++++ Listing ++++

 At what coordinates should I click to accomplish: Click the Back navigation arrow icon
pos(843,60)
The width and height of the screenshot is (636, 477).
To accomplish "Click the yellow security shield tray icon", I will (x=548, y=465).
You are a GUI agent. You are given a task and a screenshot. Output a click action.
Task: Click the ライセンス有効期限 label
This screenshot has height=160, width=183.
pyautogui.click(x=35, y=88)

++++
++++ Listing ++++

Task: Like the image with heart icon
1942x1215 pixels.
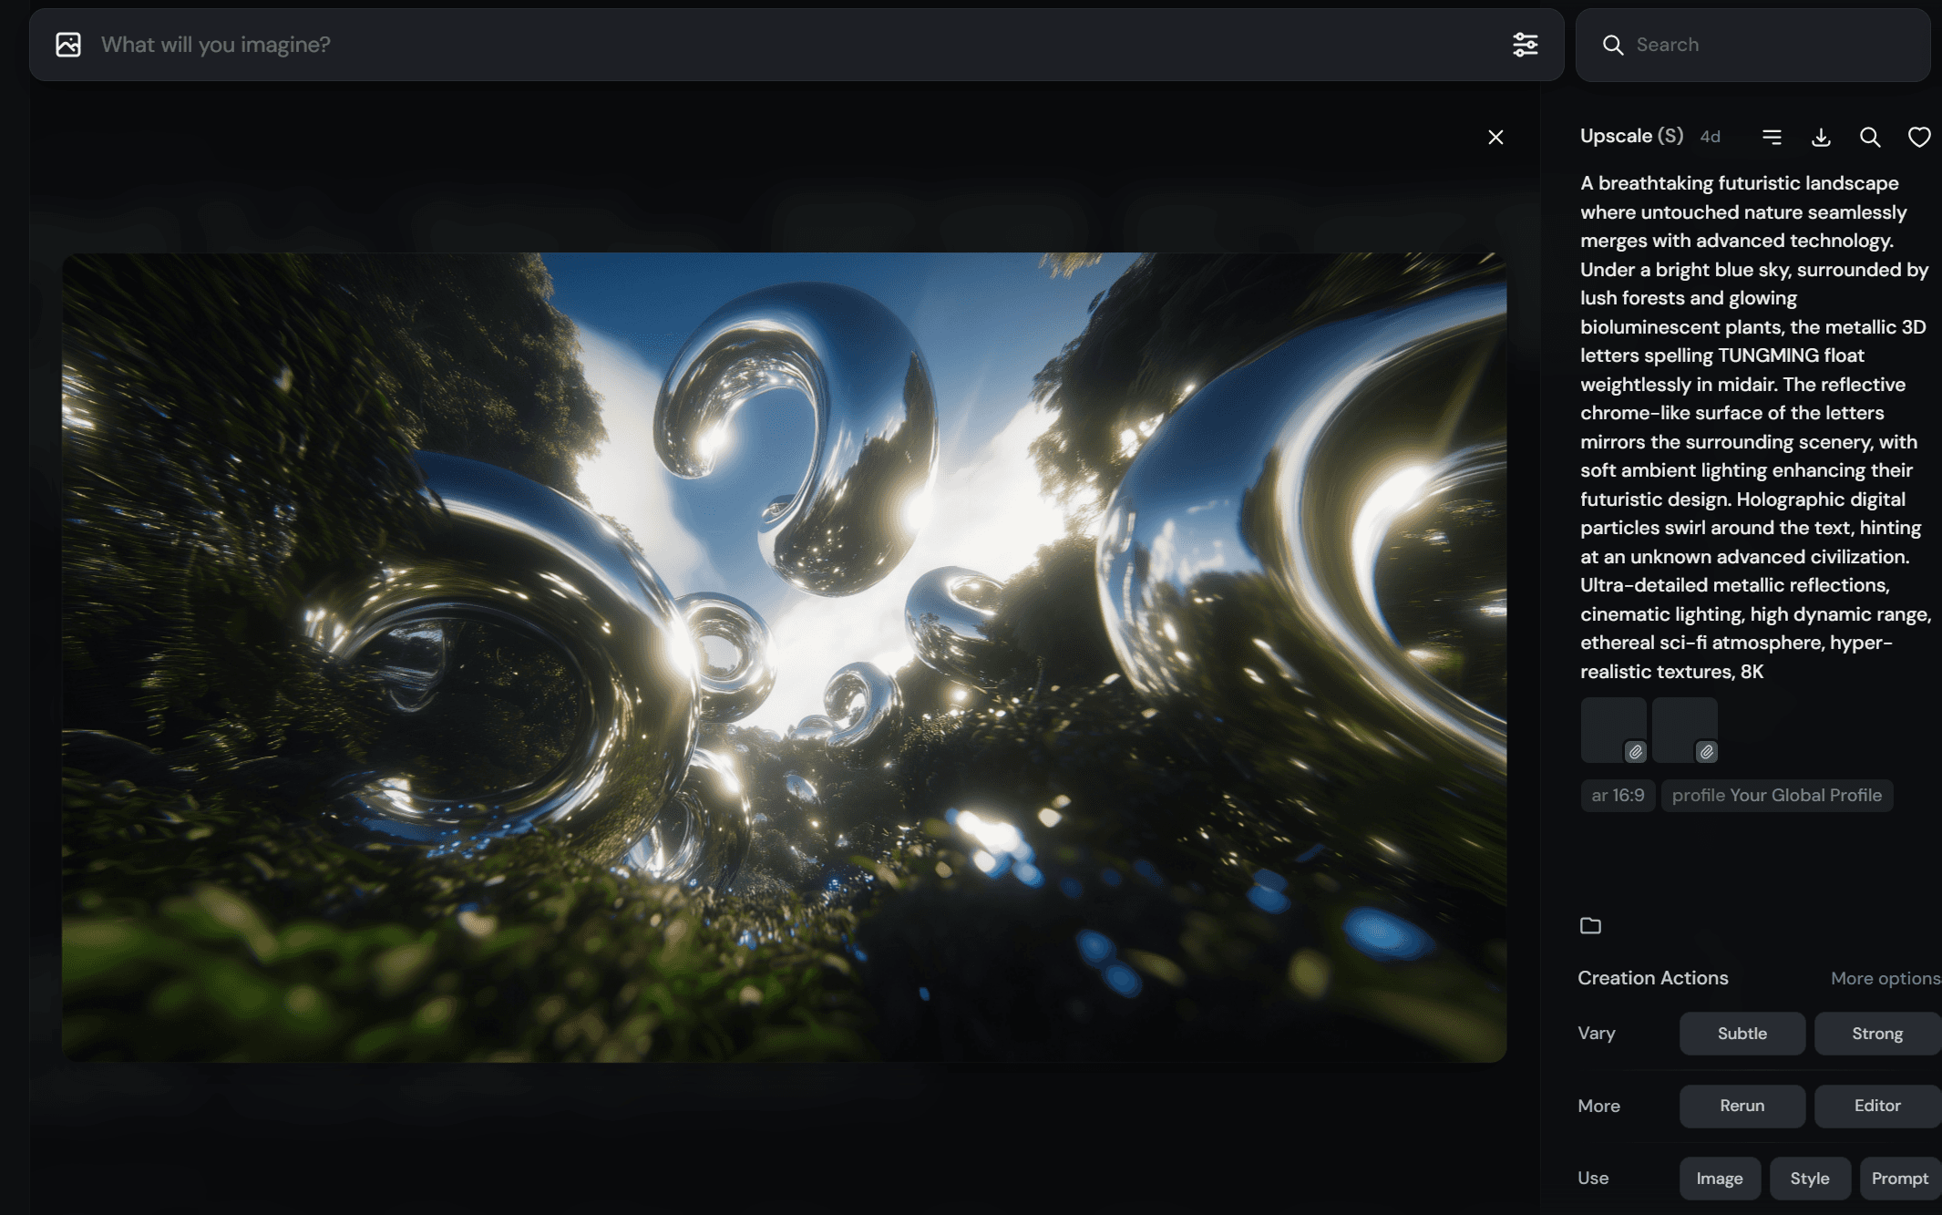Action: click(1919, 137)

++++

Instructions for the task ::
Rewrite the lines between the one holding "You are a GUI" and the one holding "pyautogui.click(x=35, y=88)", inclusive, with "GUI agent" changed to "GUI assistant" and everything else left as it is.

Exercise output ::
You are a GUI assistant. You are given a task and a screenshot. Output a click action.
Task: Click the ライセンス有効期限 label
This screenshot has height=160, width=183.
pyautogui.click(x=35, y=88)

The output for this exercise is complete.